September 5, 2014
Massive New Species Of Titanosaur Discovered In Argentina
Chuck Bednar for redOrbit.com - Your Universe Online
A gigantic and remarkably complete dinosaur skeleton belongs to a new species that was 85 foot long and weighed a reported 65 tons during its lifetime, according to new research appearing in the September 4 online edition of the journal Scientific Reports.The creature, which has been named Dreadnoughtus schrani is the largest land animal for which a body mass can be accurately calculated, the US National Science Foundation (NSF) explained on Thursday. Furthermore, its skeleton is exceptionally complete, with more than 70 percent of bone types (excluding the head) represented, the NSF added.
[Watch the Video: Dreadnoughtus: A Dinosaur Discovery ]
“Dreadnoughtus schrani was astoundingly huge,” paleontologist Dr. Kenneth Lacovara, an associate professor in the Drexel University College of Arts and Sciences and a member of the team that discovered the fossils at a site in southern Patagonia, said in a statement.
“It weighed as much as a dozen African elephants or more than seven T. rex,” he added. “Shockingly, skeletal evidence shows that when this 65-ton specimen died, it was not yet full grown. It is by far the best example we have of any of the most giant creatures to ever walk the planet.”
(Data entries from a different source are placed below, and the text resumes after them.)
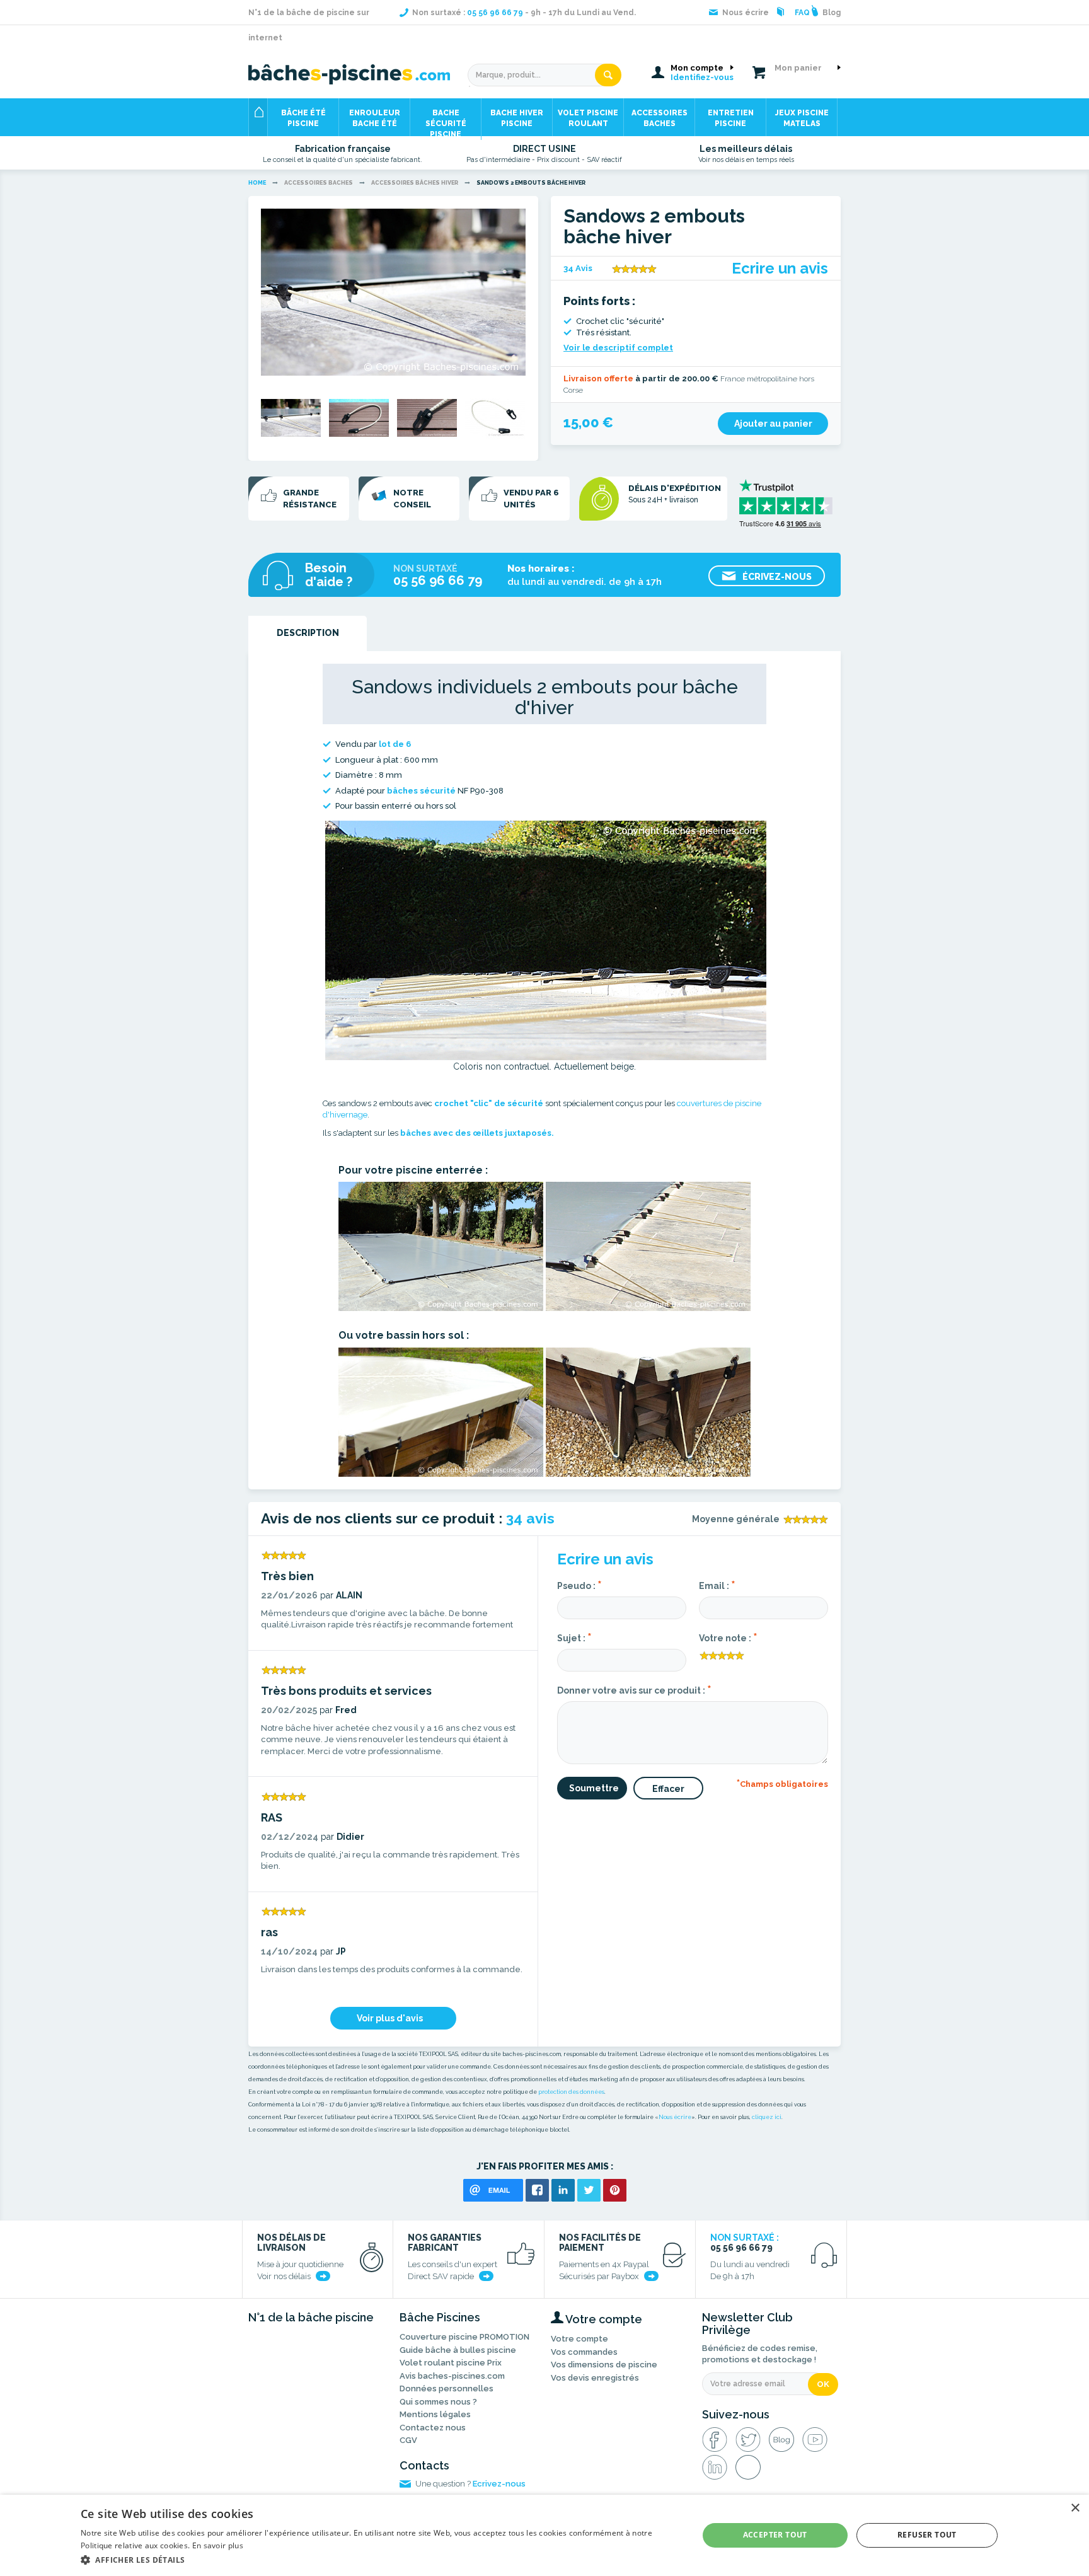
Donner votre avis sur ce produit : (634, 1689)
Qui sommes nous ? (438, 2401)
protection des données (571, 2092)
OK (823, 2384)
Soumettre (594, 1788)
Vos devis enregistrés (595, 2378)
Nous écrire (675, 2117)
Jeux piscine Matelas (802, 118)
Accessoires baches (659, 118)
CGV (408, 2440)
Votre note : (728, 1637)
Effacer (668, 1789)
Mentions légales (435, 2414)
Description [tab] (308, 633)
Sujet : (574, 1637)
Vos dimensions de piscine (604, 2364)
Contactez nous (433, 2427)
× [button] (1075, 2508)
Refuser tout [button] (927, 2534)
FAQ (802, 12)
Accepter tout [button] (775, 2534)
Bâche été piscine (303, 118)
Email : (717, 1584)
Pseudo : (579, 1584)
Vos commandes (584, 2352)
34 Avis (577, 268)
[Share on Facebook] (537, 2190)
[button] (380, 2559)
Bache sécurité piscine (445, 122)
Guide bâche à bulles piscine (458, 2350)
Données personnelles (446, 2388)
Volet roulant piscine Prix (451, 2362)
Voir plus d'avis (390, 2018)
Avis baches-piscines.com (452, 2376)
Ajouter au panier (773, 424)
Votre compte (579, 2338)
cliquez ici (766, 2117)
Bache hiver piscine (516, 118)
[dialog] (544, 2535)
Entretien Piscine (731, 118)
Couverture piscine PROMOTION (464, 2337)
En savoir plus (217, 2545)
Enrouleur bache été (374, 118)
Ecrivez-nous (499, 2483)
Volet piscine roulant (588, 118)
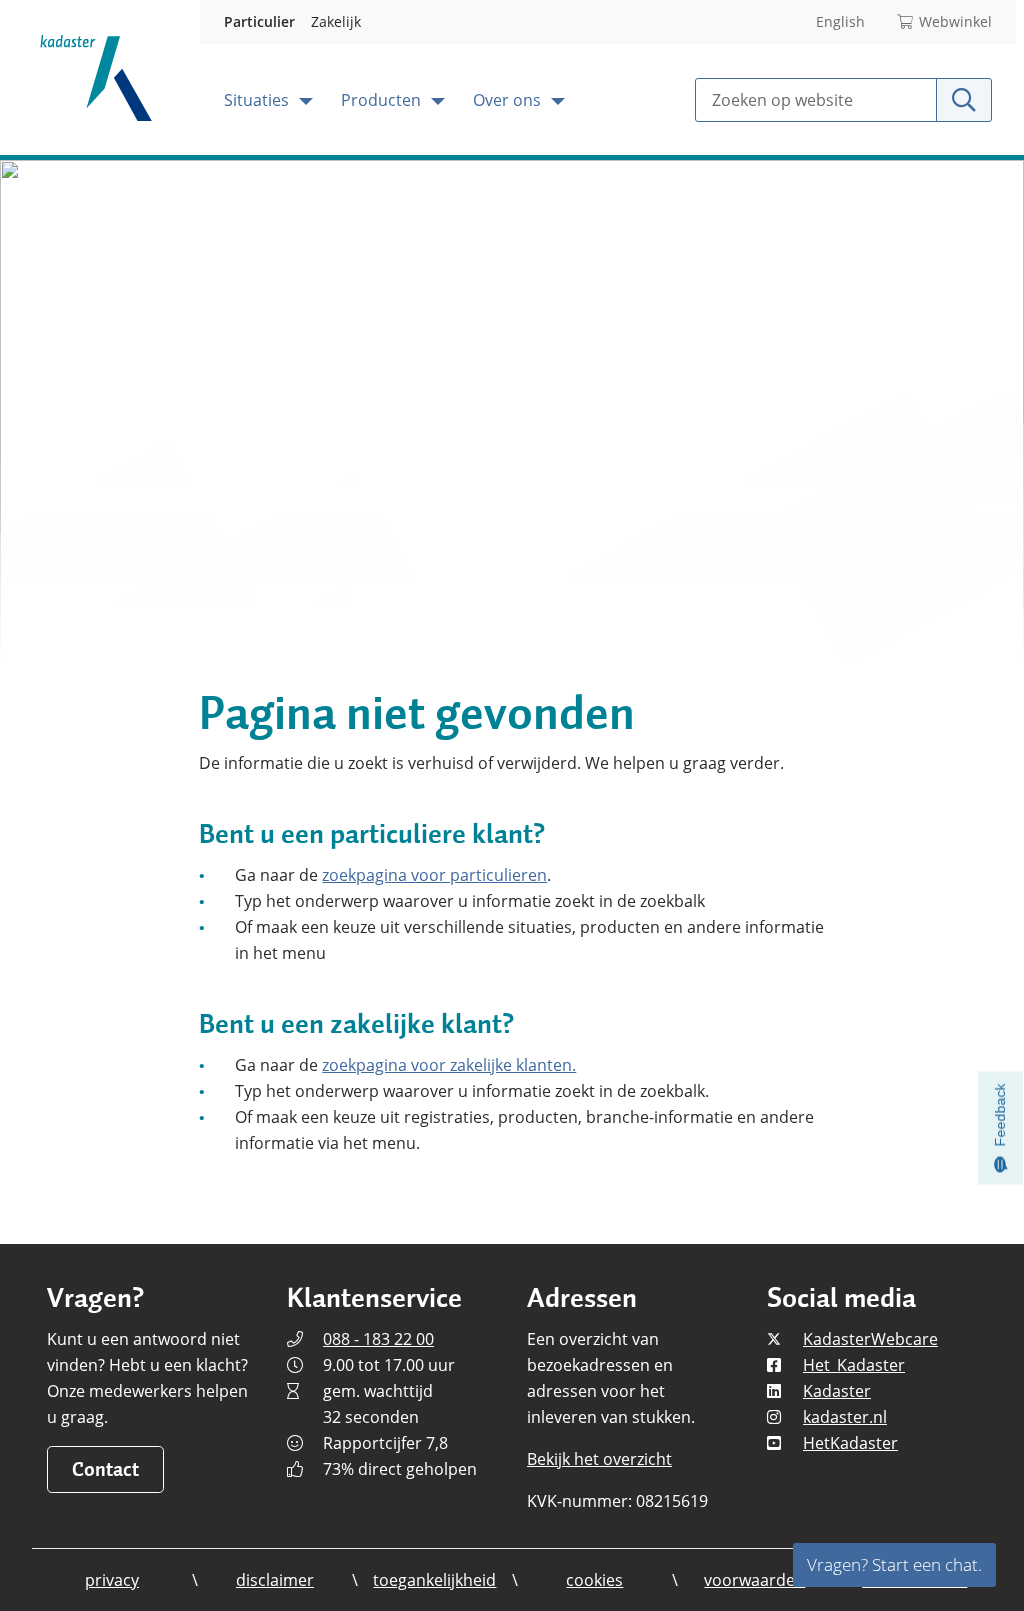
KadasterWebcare (870, 1339)
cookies (594, 1580)
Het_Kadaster (854, 1365)
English (840, 21)
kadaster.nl (845, 1417)
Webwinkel (955, 21)
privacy (112, 1580)
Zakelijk (336, 21)
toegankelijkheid (434, 1580)
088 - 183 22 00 (378, 1339)
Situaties (258, 100)
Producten (383, 100)
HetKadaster (850, 1443)
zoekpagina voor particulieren (434, 875)
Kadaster (837, 1391)
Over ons (509, 100)
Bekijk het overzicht (599, 1459)
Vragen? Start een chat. (894, 1564)
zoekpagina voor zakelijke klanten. (449, 1065)
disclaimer (275, 1580)
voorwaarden (754, 1580)
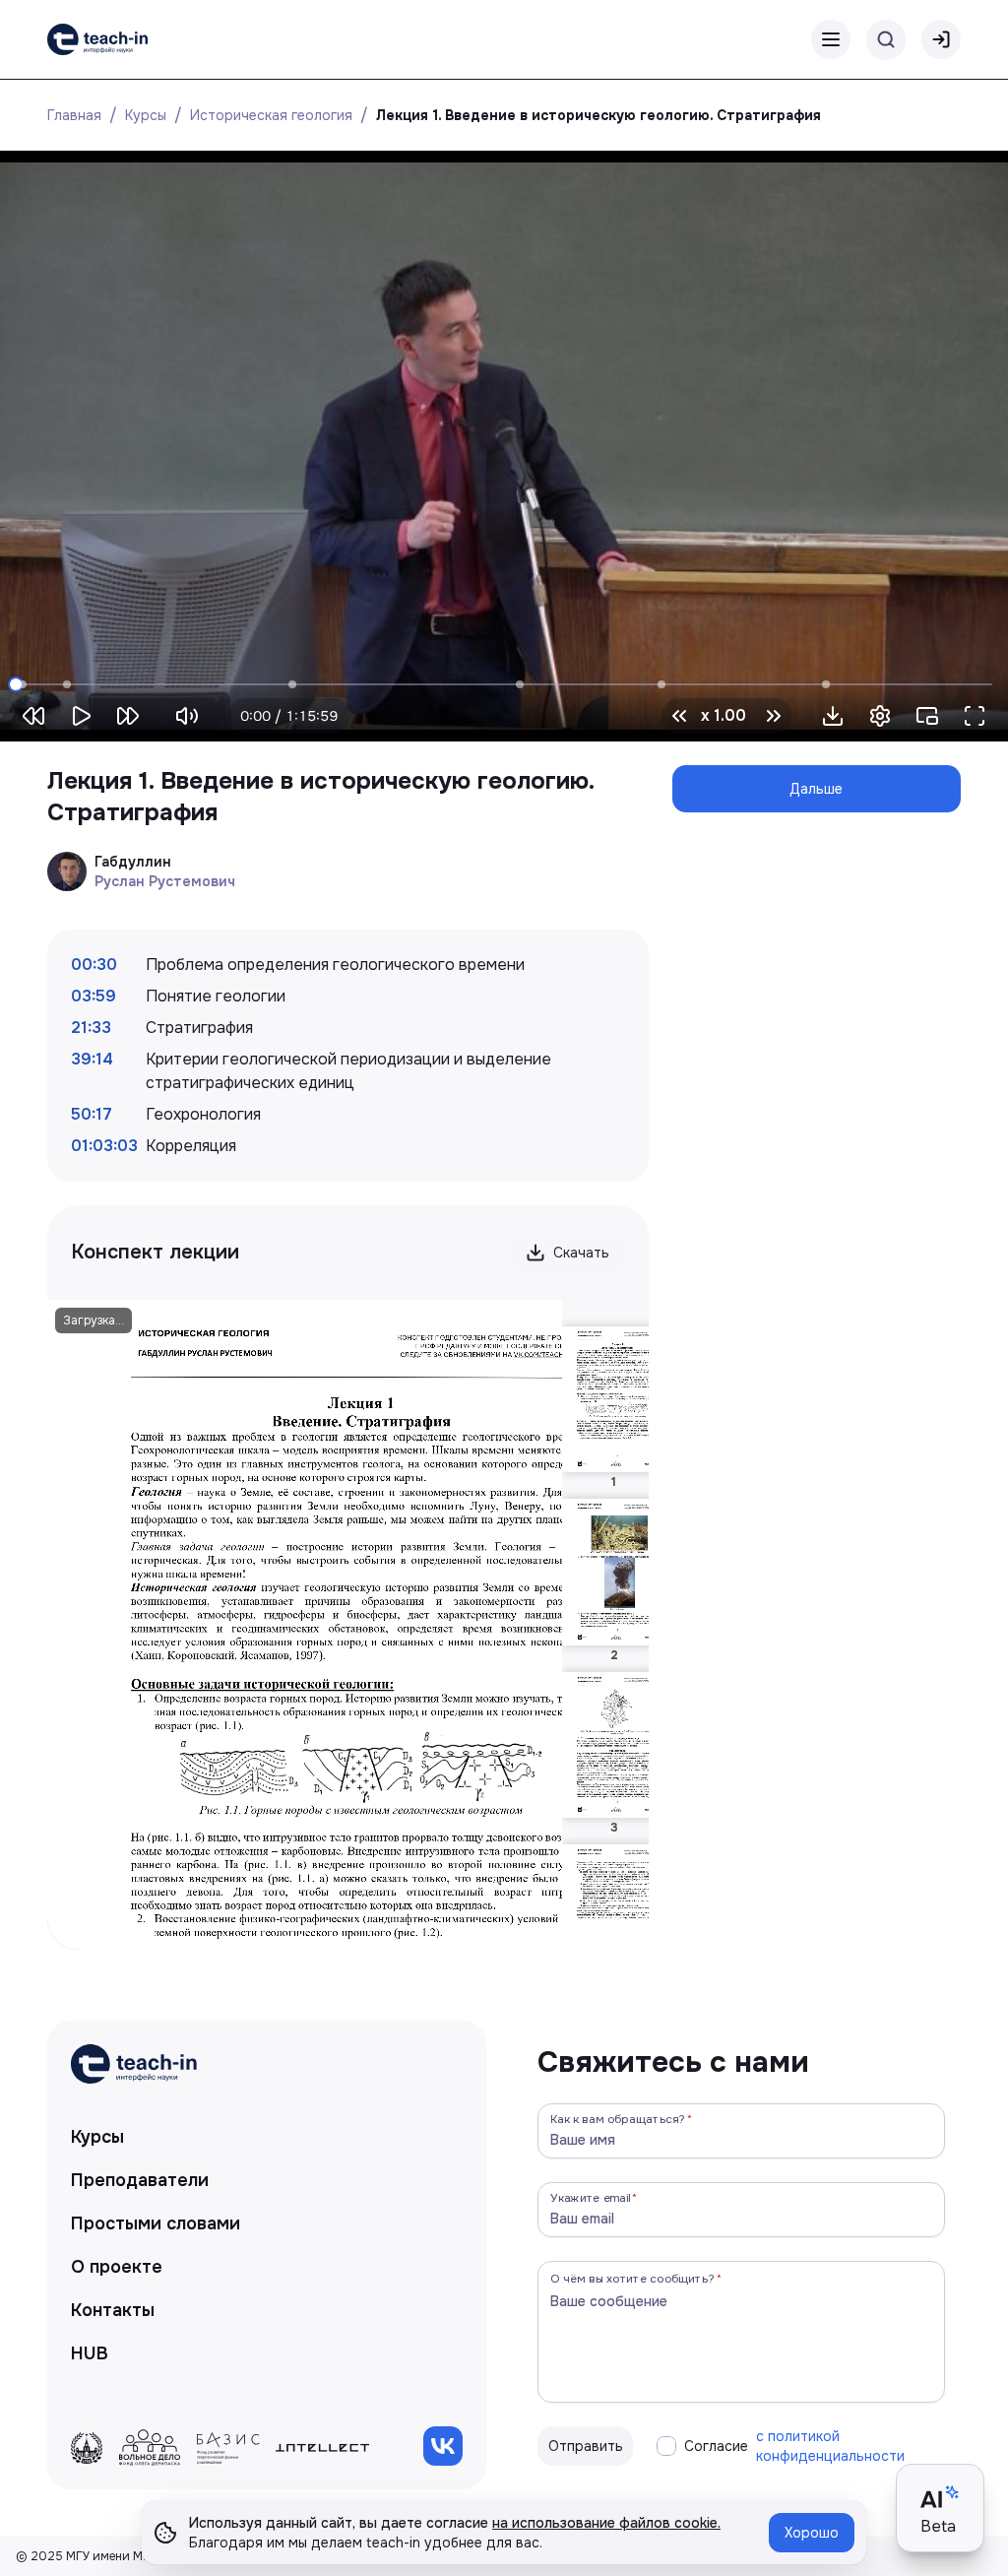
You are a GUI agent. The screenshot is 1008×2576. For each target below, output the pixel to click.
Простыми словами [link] (155, 2223)
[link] (97, 39)
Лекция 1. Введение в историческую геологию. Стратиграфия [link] (598, 115)
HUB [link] (89, 2353)
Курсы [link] (97, 2137)
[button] (832, 716)
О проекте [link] (116, 2267)
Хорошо (812, 2533)
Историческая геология (271, 115)
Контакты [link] (113, 2310)
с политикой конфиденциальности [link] (830, 2446)
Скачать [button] (581, 1252)
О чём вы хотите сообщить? (632, 2278)
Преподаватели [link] (140, 2180)
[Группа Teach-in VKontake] (443, 2446)
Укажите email (590, 2197)
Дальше (816, 789)
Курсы (145, 115)
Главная (74, 115)
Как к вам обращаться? (618, 2118)
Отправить (585, 2446)
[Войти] (941, 39)
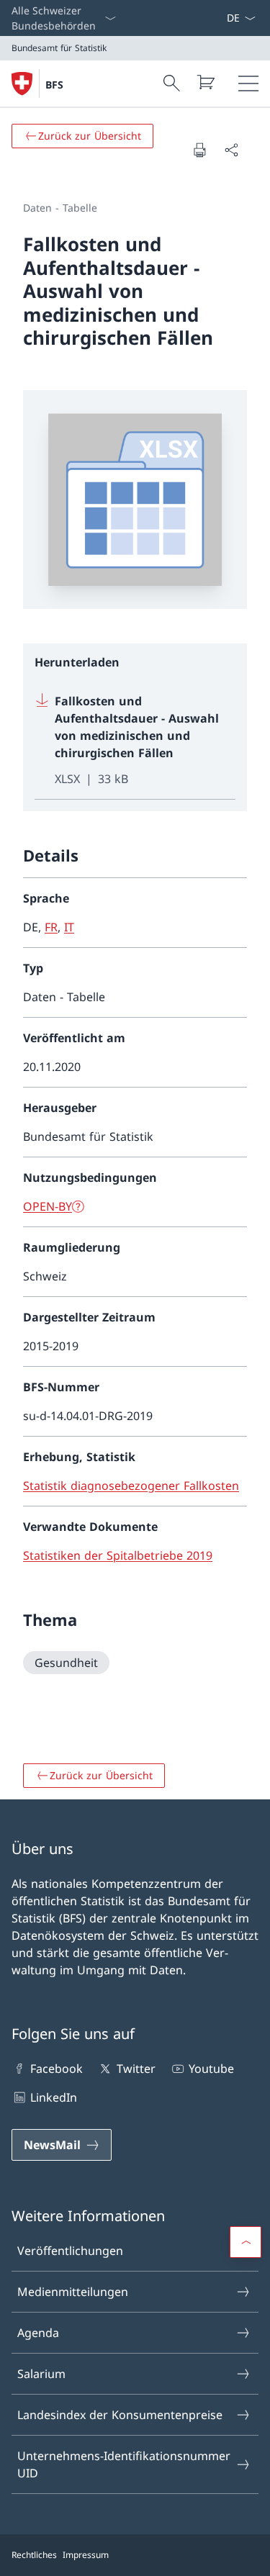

In fact, Brian Switek of National Geographic said the dinosaur would have been heavier than a Chieftain FV4201 tank, and the study authors claim it would have been “nearly impervious to attack” from predators. Dreadnoughtus was a titanosaur, meaning that it was a large herbivore with a small head and long neck, and it most likely lived between 84 million and 66 million years ago, he added.
“What makes Dreadnoughtus a remarkable new addition to this prehistoric family is the amount of material recovered from the dinosaur,” Switek explained. “The remains, representing two individual animals, include both the humerus and femur of Dreadnoughtus.” Lacovara and a team of experts from the US and Argentina measured the circumferences of those bones and used them to estimate the weight of the new species.
The fossils used in the identification of the new species were excavated of the course of four field seasons from 2005 through 2009 by Lacovara, Lucio M. Ibiricu of the Centro Nacional Patagonico in Chubut, Argentina, Matthew Lamanna of the Carnegie Museum of Natural History, and Jason Poole of the Academy of Natural Sciences of Drexel University, as well as a team of other former and current Drexel students and other collaborators, the NSF said.
Among the bones unearthed during those sessions were an over three-foot long neck vertebra, a thigh bone roughly as tall as a human male, and ribs the size of planks, said Ian Sample, science editor with The Guardian. Its bones represent the most complete skeleton of a titanosaur ever recovered, and the massive size of the Dreadnoughtus schrani led it to be named in honor of the dreadnought battleships.
Drexel University reports that more than 100 different elements of the creature’s skeleton are represented from the sample, including most of the vertebrae from its 30-foot-long tail, the neck vertebra, scapula, multiple ribs, toes, a claw, a small section of jaw and a single-tooth, as well as most of the forelimb and hind limb bones and a humerus.
The loss of the skull is fairly common in large plant-eaters, Sample explained, since the skull bones tended to be relative small and light enough to allow the dinosaur to lift its head. Along with the Dreadnoughtus schrani fossils, the team also unearthed less-complete remains to a second, smaller titanosaur at the site, the university added.